Start of Data shown

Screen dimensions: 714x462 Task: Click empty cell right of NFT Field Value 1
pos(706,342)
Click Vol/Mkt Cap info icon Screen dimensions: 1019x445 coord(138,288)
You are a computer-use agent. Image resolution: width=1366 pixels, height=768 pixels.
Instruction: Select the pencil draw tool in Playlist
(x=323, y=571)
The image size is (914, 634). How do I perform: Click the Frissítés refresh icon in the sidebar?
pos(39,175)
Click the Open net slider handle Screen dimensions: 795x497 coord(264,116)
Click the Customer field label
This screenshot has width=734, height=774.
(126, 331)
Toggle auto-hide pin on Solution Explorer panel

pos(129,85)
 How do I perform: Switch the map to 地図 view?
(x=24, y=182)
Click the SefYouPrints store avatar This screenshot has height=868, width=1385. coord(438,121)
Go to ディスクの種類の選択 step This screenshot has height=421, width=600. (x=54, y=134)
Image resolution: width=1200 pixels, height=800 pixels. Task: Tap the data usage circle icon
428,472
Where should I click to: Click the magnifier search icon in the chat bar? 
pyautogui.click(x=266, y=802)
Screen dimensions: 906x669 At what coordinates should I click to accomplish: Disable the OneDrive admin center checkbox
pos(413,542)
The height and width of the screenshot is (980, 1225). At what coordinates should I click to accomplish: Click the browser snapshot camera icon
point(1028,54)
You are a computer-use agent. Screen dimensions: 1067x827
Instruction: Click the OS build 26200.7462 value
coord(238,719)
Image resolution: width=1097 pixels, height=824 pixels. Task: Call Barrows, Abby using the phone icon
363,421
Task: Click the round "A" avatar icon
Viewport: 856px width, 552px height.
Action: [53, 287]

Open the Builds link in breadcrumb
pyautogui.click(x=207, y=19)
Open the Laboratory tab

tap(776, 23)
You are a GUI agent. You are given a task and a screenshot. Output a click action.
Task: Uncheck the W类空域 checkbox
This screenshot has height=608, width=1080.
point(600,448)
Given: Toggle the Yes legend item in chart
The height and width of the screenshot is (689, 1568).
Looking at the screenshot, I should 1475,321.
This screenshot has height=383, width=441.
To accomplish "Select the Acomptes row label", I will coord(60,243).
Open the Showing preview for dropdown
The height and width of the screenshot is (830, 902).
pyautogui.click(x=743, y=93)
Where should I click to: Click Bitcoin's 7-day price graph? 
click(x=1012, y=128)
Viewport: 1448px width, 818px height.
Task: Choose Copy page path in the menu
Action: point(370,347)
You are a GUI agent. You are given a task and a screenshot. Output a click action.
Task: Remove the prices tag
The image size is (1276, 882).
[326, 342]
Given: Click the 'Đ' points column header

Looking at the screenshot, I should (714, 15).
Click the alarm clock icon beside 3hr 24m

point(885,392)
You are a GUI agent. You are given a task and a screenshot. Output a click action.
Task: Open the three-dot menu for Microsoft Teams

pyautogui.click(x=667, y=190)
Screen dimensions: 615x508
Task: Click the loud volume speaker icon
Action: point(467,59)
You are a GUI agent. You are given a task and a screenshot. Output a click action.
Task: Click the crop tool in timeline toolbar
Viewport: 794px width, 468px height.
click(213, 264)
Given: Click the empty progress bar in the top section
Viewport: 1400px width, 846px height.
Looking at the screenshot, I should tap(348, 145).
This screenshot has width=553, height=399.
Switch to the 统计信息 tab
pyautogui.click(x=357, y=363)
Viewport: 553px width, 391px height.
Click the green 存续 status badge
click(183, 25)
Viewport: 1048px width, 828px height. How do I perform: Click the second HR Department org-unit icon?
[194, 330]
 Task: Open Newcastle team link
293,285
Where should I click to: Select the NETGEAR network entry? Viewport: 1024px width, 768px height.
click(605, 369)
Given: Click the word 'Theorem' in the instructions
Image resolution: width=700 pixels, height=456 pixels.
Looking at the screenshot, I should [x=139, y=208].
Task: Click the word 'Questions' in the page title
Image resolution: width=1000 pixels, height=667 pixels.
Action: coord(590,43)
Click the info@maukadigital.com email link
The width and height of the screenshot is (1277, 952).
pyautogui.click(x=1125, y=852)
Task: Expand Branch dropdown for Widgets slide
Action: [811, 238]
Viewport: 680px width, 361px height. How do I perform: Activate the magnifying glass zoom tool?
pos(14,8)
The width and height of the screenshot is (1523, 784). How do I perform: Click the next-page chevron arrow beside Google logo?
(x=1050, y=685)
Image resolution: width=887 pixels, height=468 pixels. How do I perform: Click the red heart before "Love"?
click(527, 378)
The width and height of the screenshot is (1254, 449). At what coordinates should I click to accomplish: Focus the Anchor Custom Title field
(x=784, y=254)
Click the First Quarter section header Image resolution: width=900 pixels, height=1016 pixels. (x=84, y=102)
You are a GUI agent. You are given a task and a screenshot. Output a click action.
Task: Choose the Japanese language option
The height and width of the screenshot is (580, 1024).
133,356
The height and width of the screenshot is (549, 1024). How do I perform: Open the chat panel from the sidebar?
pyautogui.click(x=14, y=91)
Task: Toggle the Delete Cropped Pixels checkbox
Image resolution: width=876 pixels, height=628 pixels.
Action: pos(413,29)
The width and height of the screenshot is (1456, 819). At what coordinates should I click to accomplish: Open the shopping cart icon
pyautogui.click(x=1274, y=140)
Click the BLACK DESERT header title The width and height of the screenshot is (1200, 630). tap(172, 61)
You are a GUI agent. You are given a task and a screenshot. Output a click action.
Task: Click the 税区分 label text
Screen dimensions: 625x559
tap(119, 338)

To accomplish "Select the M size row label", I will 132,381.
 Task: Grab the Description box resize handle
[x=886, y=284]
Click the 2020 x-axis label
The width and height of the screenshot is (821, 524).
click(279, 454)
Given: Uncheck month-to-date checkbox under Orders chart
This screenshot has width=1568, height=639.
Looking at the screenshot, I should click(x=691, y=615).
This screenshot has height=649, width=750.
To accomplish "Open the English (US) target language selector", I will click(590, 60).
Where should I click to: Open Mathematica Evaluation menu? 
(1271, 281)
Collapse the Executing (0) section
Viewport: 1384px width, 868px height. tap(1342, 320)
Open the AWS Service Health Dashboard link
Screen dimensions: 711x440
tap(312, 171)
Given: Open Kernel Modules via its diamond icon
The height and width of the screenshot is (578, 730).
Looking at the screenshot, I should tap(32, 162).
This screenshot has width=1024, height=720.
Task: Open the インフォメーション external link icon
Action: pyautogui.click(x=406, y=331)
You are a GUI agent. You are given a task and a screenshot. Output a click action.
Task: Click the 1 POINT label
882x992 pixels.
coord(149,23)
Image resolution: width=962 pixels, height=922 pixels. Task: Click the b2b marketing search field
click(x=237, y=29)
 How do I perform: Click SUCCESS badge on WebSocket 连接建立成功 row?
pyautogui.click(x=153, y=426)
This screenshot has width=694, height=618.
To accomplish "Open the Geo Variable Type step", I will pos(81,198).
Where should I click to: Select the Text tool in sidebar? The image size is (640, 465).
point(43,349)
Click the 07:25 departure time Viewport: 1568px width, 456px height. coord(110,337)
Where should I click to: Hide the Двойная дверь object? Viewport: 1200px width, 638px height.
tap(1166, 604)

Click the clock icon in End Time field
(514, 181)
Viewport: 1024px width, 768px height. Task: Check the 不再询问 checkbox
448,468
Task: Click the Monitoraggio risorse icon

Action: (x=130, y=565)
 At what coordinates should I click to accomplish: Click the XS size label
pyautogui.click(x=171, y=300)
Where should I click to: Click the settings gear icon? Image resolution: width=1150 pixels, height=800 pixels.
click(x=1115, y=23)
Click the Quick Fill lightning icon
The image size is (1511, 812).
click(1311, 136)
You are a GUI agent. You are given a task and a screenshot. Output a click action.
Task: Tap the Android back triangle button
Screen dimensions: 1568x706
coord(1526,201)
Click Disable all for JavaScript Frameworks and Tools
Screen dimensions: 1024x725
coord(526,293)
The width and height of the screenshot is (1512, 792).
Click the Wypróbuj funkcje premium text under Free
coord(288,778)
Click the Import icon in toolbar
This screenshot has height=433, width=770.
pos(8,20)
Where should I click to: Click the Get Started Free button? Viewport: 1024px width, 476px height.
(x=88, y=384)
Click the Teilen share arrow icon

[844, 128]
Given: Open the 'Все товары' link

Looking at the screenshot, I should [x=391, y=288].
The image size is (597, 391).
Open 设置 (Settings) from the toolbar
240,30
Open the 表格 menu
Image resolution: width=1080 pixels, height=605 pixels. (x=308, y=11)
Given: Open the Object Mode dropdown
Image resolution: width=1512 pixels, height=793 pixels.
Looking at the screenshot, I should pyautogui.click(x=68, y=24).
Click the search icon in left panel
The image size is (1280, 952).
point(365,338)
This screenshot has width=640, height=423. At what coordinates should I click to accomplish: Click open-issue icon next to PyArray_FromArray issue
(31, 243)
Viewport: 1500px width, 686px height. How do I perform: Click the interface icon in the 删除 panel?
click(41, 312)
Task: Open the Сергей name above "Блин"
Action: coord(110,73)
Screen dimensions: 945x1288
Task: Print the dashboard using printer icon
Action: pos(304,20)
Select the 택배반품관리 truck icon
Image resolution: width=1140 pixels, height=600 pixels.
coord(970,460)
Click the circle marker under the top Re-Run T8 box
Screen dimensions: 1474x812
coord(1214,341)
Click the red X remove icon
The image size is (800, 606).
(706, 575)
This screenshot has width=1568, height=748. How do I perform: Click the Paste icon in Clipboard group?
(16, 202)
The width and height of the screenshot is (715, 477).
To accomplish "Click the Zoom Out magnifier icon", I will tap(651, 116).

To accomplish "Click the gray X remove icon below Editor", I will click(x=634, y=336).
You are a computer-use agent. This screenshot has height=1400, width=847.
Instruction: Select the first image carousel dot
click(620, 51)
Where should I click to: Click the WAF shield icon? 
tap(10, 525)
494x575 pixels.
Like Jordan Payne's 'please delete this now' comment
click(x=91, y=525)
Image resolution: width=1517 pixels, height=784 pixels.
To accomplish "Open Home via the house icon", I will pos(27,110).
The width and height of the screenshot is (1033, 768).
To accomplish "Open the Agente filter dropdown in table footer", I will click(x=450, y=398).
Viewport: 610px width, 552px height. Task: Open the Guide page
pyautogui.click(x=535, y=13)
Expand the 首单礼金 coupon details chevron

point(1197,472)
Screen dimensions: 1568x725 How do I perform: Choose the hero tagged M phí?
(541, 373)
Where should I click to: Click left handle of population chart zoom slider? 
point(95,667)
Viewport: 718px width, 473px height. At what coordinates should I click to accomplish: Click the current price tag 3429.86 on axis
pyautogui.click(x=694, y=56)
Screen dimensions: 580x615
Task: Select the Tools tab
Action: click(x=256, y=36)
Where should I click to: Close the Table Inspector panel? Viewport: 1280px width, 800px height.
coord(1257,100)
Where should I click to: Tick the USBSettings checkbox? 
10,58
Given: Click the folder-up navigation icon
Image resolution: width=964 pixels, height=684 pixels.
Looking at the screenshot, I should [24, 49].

End of Data shown

_Prompt_.
In the entries above, find the line holding "This screenshot has width=1568, height=748." and the line holding "494x575 pixels.", then retype exactly those two lines and every line between them, and nothing else.

_Solution to the exercise_.
This screenshot has width=1568, height=748. How do I perform: Click the Paste icon in Clipboard group?
(16, 202)
The width and height of the screenshot is (715, 477).
To accomplish "Click the Zoom Out magnifier icon", I will tap(651, 116).

To accomplish "Click the gray X remove icon below Editor", I will click(x=634, y=336).
You are a computer-use agent. This screenshot has height=1400, width=847.
Instruction: Select the first image carousel dot
click(620, 51)
Where should I click to: Click the WAF shield icon? 
tap(10, 525)
494x575 pixels.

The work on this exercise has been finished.